### [Exercise objective]
Nothing should differ between your answer and the records below.

Saved data entries:

== Segment start ==

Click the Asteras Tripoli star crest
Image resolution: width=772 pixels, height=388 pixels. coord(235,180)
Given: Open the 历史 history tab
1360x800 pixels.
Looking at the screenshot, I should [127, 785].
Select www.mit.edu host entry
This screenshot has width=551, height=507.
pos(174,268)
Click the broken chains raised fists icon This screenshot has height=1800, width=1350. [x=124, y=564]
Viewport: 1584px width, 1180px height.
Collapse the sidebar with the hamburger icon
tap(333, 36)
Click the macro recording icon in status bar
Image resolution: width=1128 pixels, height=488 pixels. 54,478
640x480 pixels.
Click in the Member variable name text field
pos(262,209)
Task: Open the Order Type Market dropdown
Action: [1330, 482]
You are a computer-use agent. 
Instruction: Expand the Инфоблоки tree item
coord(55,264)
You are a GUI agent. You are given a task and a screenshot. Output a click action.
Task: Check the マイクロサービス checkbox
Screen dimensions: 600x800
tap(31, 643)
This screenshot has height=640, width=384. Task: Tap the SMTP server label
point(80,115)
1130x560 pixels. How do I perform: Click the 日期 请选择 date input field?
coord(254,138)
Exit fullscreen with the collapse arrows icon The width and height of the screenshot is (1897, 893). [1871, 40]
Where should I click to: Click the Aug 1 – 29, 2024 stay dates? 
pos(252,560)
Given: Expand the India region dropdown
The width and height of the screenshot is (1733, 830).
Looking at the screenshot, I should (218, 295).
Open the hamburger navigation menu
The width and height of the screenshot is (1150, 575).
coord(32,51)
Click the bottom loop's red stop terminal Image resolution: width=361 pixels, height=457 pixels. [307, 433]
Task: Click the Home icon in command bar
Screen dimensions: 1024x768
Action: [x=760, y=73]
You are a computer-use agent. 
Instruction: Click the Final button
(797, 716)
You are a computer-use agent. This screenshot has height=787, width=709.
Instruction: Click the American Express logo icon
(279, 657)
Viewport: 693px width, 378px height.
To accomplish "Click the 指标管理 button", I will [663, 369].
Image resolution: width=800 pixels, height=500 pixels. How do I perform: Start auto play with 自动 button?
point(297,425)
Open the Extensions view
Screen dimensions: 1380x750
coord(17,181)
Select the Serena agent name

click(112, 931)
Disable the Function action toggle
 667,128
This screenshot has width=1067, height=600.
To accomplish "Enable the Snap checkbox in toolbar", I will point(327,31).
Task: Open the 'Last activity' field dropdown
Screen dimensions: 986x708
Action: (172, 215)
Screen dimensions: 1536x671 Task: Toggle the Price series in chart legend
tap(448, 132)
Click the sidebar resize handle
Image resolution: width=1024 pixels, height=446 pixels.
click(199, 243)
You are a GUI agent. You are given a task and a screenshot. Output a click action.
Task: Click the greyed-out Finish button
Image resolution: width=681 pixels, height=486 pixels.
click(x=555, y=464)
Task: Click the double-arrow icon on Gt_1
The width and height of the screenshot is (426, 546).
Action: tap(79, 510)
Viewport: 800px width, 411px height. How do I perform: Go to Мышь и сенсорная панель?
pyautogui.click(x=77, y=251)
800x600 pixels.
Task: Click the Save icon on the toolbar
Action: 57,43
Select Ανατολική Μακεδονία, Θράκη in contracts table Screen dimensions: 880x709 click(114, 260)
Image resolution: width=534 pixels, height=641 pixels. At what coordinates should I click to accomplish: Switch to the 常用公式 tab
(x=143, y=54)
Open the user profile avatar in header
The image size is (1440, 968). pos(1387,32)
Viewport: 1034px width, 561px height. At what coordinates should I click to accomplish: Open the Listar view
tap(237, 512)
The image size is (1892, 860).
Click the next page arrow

== Segment end ==

### [Written reply]
Click the Asteras Tripoli star crest
Image resolution: width=772 pixels, height=388 pixels. coord(235,180)
Given: Open the 历史 history tab
1360x800 pixels.
Looking at the screenshot, I should [127, 785].
Select www.mit.edu host entry
This screenshot has width=551, height=507.
pos(174,268)
Click the broken chains raised fists icon This screenshot has height=1800, width=1350. [x=124, y=564]
Viewport: 1584px width, 1180px height.
Collapse the sidebar with the hamburger icon
tap(333, 36)
Click the macro recording icon in status bar
Image resolution: width=1128 pixels, height=488 pixels. 54,478
640x480 pixels.
Click in the Member variable name text field
pos(262,209)
Task: Open the Order Type Market dropdown
Action: [1330, 482]
You are a computer-use agent. 
Instruction: Expand the Инфоблоки tree item
coord(55,264)
You are a GUI agent. You are given a task and a screenshot. Output a click action.
Task: Check the マイクロサービス checkbox
Screen dimensions: 600x800
tap(31, 643)
This screenshot has height=640, width=384. Task: Tap the SMTP server label
point(80,115)
1130x560 pixels. How do I perform: Click the 日期 请选择 date input field?
coord(254,138)
Exit fullscreen with the collapse arrows icon The width and height of the screenshot is (1897, 893). [1871, 40]
Where should I click to: Click the Aug 1 – 29, 2024 stay dates? 
pos(252,560)
Given: Expand the India region dropdown
The width and height of the screenshot is (1733, 830).
Looking at the screenshot, I should (218, 295).
Open the hamburger navigation menu
The width and height of the screenshot is (1150, 575).
coord(32,51)
Click the bottom loop's red stop terminal Image resolution: width=361 pixels, height=457 pixels. [307, 433]
Task: Click the Home icon in command bar
Screen dimensions: 1024x768
Action: [x=760, y=73]
You are a computer-use agent. 
Instruction: Click the Final button
(797, 716)
You are a computer-use agent. This screenshot has height=787, width=709.
Instruction: Click the American Express logo icon
(279, 657)
Viewport: 693px width, 378px height.
To accomplish "Click the 指标管理 button", I will [663, 369].
Image resolution: width=800 pixels, height=500 pixels. How do I perform: Start auto play with 自动 button?
point(297,425)
Open the Extensions view
Screen dimensions: 1380x750
coord(17,181)
Select the Serena agent name

click(112, 931)
Disable the Function action toggle
 667,128
This screenshot has width=1067, height=600.
To accomplish "Enable the Snap checkbox in toolbar", I will point(327,31).
Task: Open the 'Last activity' field dropdown
Screen dimensions: 986x708
Action: (172, 215)
Screen dimensions: 1536x671 Task: Toggle the Price series in chart legend
tap(448, 132)
Click the sidebar resize handle
Image resolution: width=1024 pixels, height=446 pixels.
click(199, 243)
You are a GUI agent. You are given a task and a screenshot. Output a click action.
Task: Click the greyed-out Finish button
Image resolution: width=681 pixels, height=486 pixels.
click(x=555, y=464)
Task: Click the double-arrow icon on Gt_1
The width and height of the screenshot is (426, 546).
Action: tap(79, 510)
Viewport: 800px width, 411px height. How do I perform: Go to Мышь и сенсорная панель?
pyautogui.click(x=77, y=251)
800x600 pixels.
Task: Click the Save icon on the toolbar
Action: 57,43
Select Ανατολική Μακεδονία, Θράκη in contracts table Screen dimensions: 880x709 click(114, 260)
Image resolution: width=534 pixels, height=641 pixels. At what coordinates should I click to accomplish: Switch to the 常用公式 tab
(x=143, y=54)
Open the user profile avatar in header
The image size is (1440, 968). pos(1387,32)
Viewport: 1034px width, 561px height. At what coordinates should I click to accomplish: Open the Listar view
tap(237, 512)
The image size is (1892, 860).
Click the next page arrow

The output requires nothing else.